A testing framework for Snowflake Dynamic Tables

Following our challenges with trying to adopt Snowflake Dynamic Tables, we built a bespoke testing framework to support our scalability ambitions.

DATA QUALITYSOFTWARE ARCHITECTUREDATA ENGINEERINGSNOWFLAKE

Lucian

11/1/20247 min read

Context

In the previous article, we walked together through the preparation to replace the DBT & Prefect data pipelines for an Analytics Engineering team with Snowflake Dynamic Tables, in order to improve team throughput.

We explained how Snowflake Data Metric Functions are a long way from being a complete and reliable solution for us:

they are not parametrizable/dynamic
they don’t accept addition of custom DDL
they cannot easily be made to run incrementally (on new data only)
there is no native assertion mechanisms, requiring you to improvise

This post is about building a lightweight data testing framework that does all of the above. I feel that we went a long way with an initial prototype already, and it is so universal and easily portable to other data teams!

Solution design

We want the testing framework to address the following considerations:

as we continue to use DBT to manage our data transformations and infrastructure as code, we want to continue to define data tests centrally — in DBT metadata, and for whatever framework we use to be able to extract tests from there
the framework should provide the possibility to implement hooks for custom logic, i.e. regarding notifications to Slack or logging
test failures need to block the propagation of data errors to downstream Dynamic Tables, similar to the way that DBT tests work
for efficient runs, only incremental data should be tested where that is possible

For none of these issues, the native Data Metric Functions didn’t provide a satisfactory solution (or even no solution at all).

Going back to the drawing board, we brainstormed through a couple of thoughts and realizations:

Dynamic Tables support good-ol’ Snowflake Streams (not only that they support streams, but they are built upon streams, as a higher-level abstraction)
We could use streams to scope data quality testing 🚨. This would organically allow us to test only incremental data for most of our tests. Practically all tests except primary key/unique tests could be based only on incremental data. The ability to test only incremental data is not new, but it’s definitely the cherry-on-top of our solution if we can achieve it because not even native DBT offered a mechanism for that 💯.
We could build a custom testing logic (ie stored procedure) for each model, yet that building can happen in DBT/Jinja, thus it would be able to natively access the centralized test definitions in DBT metadata.
If we build custom testing logic, then we can make it handle whatever extensions/hooks we need and we can make it however complex tests we have.
Given that Dynamic Tables offer an API to suspend refreshes (which in turn leads to suspending the refresh of all downstream models), we already found the mechanism to stop propagation of data test failures.

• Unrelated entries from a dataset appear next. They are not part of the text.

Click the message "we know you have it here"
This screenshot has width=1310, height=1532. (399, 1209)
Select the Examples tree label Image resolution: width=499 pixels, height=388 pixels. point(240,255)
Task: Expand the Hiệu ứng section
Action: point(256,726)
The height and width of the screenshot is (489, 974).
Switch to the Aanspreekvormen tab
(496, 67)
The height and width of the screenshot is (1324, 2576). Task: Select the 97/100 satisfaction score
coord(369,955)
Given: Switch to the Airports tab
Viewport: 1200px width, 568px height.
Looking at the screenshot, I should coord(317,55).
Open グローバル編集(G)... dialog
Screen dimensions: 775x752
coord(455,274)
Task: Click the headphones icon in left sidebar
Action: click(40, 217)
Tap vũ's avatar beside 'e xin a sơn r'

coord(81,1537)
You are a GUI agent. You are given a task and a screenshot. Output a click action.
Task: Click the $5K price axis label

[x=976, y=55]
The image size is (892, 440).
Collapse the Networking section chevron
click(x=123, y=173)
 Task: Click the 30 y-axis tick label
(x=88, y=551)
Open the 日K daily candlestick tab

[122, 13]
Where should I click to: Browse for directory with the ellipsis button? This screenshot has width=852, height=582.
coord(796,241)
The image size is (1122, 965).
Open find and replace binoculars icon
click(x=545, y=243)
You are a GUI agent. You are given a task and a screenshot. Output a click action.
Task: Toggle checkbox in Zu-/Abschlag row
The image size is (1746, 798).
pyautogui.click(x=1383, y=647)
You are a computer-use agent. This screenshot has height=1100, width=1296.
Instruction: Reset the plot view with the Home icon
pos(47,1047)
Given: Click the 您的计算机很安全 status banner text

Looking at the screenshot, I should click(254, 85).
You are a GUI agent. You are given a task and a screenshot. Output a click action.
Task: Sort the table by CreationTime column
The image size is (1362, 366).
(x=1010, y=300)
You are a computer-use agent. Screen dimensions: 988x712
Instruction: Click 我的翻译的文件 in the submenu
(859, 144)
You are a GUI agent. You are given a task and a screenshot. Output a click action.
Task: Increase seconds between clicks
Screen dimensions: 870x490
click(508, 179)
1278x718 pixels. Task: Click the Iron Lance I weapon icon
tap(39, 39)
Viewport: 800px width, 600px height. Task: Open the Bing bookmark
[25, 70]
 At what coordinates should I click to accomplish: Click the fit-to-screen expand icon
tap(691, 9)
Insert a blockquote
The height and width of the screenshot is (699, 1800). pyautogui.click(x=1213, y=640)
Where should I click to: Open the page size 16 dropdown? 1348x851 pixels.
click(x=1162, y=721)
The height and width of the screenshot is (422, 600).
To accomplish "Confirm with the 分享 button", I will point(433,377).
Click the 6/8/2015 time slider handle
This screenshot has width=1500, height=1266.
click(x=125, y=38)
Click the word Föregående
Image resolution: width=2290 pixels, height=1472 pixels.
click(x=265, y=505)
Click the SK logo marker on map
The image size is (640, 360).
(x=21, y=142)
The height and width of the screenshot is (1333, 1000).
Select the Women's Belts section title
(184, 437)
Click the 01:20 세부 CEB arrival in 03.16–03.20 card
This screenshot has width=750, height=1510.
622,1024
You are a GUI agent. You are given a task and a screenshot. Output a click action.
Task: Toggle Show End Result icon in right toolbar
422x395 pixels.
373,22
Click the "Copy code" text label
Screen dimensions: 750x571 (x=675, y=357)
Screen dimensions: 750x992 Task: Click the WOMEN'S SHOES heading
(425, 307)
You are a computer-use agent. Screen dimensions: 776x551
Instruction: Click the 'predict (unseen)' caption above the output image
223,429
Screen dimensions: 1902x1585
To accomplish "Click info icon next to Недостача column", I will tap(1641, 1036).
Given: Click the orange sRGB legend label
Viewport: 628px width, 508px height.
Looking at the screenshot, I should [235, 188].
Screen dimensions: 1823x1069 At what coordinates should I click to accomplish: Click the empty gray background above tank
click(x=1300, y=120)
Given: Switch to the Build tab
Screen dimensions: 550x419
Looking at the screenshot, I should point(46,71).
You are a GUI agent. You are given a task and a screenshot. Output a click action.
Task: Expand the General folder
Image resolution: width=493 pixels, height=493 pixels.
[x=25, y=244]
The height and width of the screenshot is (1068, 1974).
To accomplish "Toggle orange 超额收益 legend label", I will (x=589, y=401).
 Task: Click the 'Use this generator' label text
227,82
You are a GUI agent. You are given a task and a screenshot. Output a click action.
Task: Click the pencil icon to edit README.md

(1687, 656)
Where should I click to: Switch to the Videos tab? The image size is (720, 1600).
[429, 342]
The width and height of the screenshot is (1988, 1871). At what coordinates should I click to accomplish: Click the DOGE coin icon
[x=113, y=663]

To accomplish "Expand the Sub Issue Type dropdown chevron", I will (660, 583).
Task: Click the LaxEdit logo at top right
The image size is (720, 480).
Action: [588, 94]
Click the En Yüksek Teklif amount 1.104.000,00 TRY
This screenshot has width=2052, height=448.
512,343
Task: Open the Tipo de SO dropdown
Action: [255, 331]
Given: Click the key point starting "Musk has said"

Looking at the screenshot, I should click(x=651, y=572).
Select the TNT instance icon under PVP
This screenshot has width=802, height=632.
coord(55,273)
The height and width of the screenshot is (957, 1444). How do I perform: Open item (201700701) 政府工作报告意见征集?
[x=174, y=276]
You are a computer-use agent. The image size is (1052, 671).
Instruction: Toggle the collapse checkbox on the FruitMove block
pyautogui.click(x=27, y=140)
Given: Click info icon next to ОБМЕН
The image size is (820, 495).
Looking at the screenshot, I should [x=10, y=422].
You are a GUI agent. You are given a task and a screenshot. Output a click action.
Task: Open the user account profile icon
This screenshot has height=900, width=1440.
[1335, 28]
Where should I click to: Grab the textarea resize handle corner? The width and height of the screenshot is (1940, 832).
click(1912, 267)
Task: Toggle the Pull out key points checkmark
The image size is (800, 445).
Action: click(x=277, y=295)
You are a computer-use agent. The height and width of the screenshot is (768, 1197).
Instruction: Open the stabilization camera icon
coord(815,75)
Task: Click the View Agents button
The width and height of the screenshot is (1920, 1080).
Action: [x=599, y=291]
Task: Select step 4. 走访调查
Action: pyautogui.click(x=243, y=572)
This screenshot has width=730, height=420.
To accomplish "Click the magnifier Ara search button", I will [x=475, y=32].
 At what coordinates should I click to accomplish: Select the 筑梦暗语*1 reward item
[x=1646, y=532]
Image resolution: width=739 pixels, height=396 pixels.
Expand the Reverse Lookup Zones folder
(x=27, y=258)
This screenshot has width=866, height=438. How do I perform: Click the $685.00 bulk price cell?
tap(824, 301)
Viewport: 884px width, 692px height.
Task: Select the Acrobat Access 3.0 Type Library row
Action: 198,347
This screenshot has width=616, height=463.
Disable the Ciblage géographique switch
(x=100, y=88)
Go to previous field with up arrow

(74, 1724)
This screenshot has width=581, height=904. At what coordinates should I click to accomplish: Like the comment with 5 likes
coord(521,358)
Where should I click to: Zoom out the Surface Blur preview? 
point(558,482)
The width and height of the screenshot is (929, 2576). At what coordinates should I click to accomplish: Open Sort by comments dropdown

Side thoughts / alternative designs

Can we really not make Snowflake Data Metric Functions work

We did our best (including resorting to dirty tricks), but no, unfortunately not. It seems DMFs are not yet mature enough.

Is it really a good idea to have custom testing infrastructure (stored procedure) per table?

The solution envisioned above involves building a dedicated testing logic (stored procedure) for each table, at build time. Of course, this is automatic - not manual. And of course, this logic is templated - there is a template for a PK test, a template for a FK test, a template for a soft quality test etc, and these templates are put together (using the composition principle in software architecture) when assembling the dedicated testing logic for a table, depending on what tests are defined in DBT metadata for that table.

The alternative we could have considered was to separate out testing into two components:

a component, running at DBT build time, that would just push the test definitions from DBT metadata to Snowflake; this could have been achieved using the dbt_artifacts package from brooklyn-data, for example
another component, running exclusively in Snowflake and triggered by the same Dynamic Table refreshes (via streams) that would evaluate on-the-fly what tests need to be run (based on the the test definitions pushed before) and execute them

Although this decoupled approach (described here) would have been more scalable, we still decided to go with our initial design (dedicated test logic created at model build time) because it was simpler and it involved less moving pieces.

If we are ever to "platformize" our framework in order for other teams to leverage it, it would still be reasonably easy to do a lift-and-shift of the logic that we have in order to switch gears towards the decoupled approach.

Does this cover all possible use cases?

One notable increment that we are aware about is improving the behavior of Foreign Key tests with deleted data. Currently, we just consider the added records in the stream and check that they match the foreign relationship.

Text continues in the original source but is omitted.